MATERIAL SHOWN:

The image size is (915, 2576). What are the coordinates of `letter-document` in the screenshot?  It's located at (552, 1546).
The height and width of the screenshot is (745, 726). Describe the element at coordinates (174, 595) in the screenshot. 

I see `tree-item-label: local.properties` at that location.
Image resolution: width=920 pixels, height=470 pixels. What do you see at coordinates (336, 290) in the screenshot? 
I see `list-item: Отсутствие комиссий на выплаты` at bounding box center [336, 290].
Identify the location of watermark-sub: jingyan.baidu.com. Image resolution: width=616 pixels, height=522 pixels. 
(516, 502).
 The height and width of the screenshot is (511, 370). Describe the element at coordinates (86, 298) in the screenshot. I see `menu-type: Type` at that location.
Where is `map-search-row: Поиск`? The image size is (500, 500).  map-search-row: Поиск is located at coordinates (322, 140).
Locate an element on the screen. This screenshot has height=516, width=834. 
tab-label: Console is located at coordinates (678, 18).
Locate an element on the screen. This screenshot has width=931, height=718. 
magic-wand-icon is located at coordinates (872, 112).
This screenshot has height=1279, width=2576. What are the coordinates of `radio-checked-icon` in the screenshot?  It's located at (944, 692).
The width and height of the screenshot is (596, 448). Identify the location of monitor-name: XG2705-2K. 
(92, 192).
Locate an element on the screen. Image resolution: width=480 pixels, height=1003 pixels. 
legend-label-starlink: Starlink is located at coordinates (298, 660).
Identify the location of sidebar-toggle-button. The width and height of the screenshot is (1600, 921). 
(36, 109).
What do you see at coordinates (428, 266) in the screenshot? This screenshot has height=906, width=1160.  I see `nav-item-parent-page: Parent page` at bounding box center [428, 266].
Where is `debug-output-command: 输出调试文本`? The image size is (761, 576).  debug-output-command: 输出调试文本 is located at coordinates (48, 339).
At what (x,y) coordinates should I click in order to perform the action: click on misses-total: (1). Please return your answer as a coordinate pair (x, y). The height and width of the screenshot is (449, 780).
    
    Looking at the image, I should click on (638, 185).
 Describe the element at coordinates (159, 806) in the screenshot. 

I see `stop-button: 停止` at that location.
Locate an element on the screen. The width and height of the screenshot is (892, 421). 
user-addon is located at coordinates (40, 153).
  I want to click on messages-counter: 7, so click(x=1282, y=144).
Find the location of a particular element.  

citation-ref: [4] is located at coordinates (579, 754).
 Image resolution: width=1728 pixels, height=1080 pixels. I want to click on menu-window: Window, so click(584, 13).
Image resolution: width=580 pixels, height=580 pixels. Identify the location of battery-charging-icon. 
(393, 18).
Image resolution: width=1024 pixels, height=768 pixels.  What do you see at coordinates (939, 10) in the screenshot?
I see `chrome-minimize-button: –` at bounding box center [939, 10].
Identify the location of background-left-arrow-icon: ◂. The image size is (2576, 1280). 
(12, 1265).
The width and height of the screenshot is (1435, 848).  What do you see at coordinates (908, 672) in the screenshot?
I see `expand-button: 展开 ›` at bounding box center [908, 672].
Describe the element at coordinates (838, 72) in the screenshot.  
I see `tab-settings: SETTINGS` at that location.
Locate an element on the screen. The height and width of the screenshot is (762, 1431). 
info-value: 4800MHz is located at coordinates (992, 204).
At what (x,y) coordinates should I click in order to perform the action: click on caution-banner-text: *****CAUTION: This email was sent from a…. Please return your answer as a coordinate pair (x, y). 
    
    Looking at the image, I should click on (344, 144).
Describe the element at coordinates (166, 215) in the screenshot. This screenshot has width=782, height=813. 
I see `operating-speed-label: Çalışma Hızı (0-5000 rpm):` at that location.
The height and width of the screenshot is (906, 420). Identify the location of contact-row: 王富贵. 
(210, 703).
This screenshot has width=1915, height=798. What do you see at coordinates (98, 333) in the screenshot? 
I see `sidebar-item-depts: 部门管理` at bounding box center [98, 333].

YOUR GOAL: Please copy out every one of the records above word for word, without changing anything.

FINISHED TASK:
The image size is (915, 2576). What are the coordinates of `letter-document` in the screenshot?  It's located at (552, 1546).
The height and width of the screenshot is (745, 726). Describe the element at coordinates (174, 595) in the screenshot. 

I see `tree-item-label: local.properties` at that location.
Image resolution: width=920 pixels, height=470 pixels. What do you see at coordinates (336, 290) in the screenshot? 
I see `list-item: Отсутствие комиссий на выплаты` at bounding box center [336, 290].
Identify the location of watermark-sub: jingyan.baidu.com. Image resolution: width=616 pixels, height=522 pixels. 
(516, 502).
 The height and width of the screenshot is (511, 370). Describe the element at coordinates (86, 298) in the screenshot. I see `menu-type: Type` at that location.
Where is `map-search-row: Поиск`? The image size is (500, 500).  map-search-row: Поиск is located at coordinates (322, 140).
Locate an element on the screen. This screenshot has height=516, width=834. 
tab-label: Console is located at coordinates (678, 18).
Locate an element on the screen. This screenshot has width=931, height=718. 
magic-wand-icon is located at coordinates (872, 112).
This screenshot has height=1279, width=2576. What are the coordinates of `radio-checked-icon` in the screenshot?  It's located at (944, 692).
The width and height of the screenshot is (596, 448). Identify the location of monitor-name: XG2705-2K. 
(92, 192).
Locate an element on the screen. Image resolution: width=480 pixels, height=1003 pixels. 
legend-label-starlink: Starlink is located at coordinates (298, 660).
Identify the location of sidebar-toggle-button. The width and height of the screenshot is (1600, 921). 
(36, 109).
What do you see at coordinates (428, 266) in the screenshot? This screenshot has height=906, width=1160.  I see `nav-item-parent-page: Parent page` at bounding box center [428, 266].
Where is `debug-output-command: 输出调试文本`? The image size is (761, 576).  debug-output-command: 输出调试文本 is located at coordinates (48, 339).
At what (x,y) coordinates should I click in order to perform the action: click on misses-total: (1). Please return your answer as a coordinate pair (x, y). The height and width of the screenshot is (449, 780).
    
    Looking at the image, I should click on (638, 185).
 Describe the element at coordinates (159, 806) in the screenshot. 

I see `stop-button: 停止` at that location.
Locate an element on the screen. The width and height of the screenshot is (892, 421). 
user-addon is located at coordinates (40, 153).
  I want to click on messages-counter: 7, so click(x=1282, y=144).
Find the location of a particular element.  

citation-ref: [4] is located at coordinates (579, 754).
 Image resolution: width=1728 pixels, height=1080 pixels. I want to click on menu-window: Window, so click(584, 13).
Image resolution: width=580 pixels, height=580 pixels. Identify the location of battery-charging-icon. 
(393, 18).
Image resolution: width=1024 pixels, height=768 pixels.  What do you see at coordinates (939, 10) in the screenshot?
I see `chrome-minimize-button: –` at bounding box center [939, 10].
Identify the location of background-left-arrow-icon: ◂. The image size is (2576, 1280). 
(12, 1265).
The width and height of the screenshot is (1435, 848).  What do you see at coordinates (908, 672) in the screenshot?
I see `expand-button: 展开 ›` at bounding box center [908, 672].
Describe the element at coordinates (838, 72) in the screenshot.  
I see `tab-settings: SETTINGS` at that location.
Locate an element on the screen. The height and width of the screenshot is (762, 1431). 
info-value: 4800MHz is located at coordinates (992, 204).
At what (x,y) coordinates should I click in order to perform the action: click on caution-banner-text: *****CAUTION: This email was sent from a…. Please return your answer as a coordinate pair (x, y). 
    
    Looking at the image, I should click on (344, 144).
Describe the element at coordinates (166, 215) in the screenshot. This screenshot has width=782, height=813. 
I see `operating-speed-label: Çalışma Hızı (0-5000 rpm):` at that location.
The height and width of the screenshot is (906, 420). Identify the location of contact-row: 王富贵. 
(210, 703).
This screenshot has width=1915, height=798. What do you see at coordinates (98, 333) in the screenshot? 
I see `sidebar-item-depts: 部门管理` at bounding box center [98, 333].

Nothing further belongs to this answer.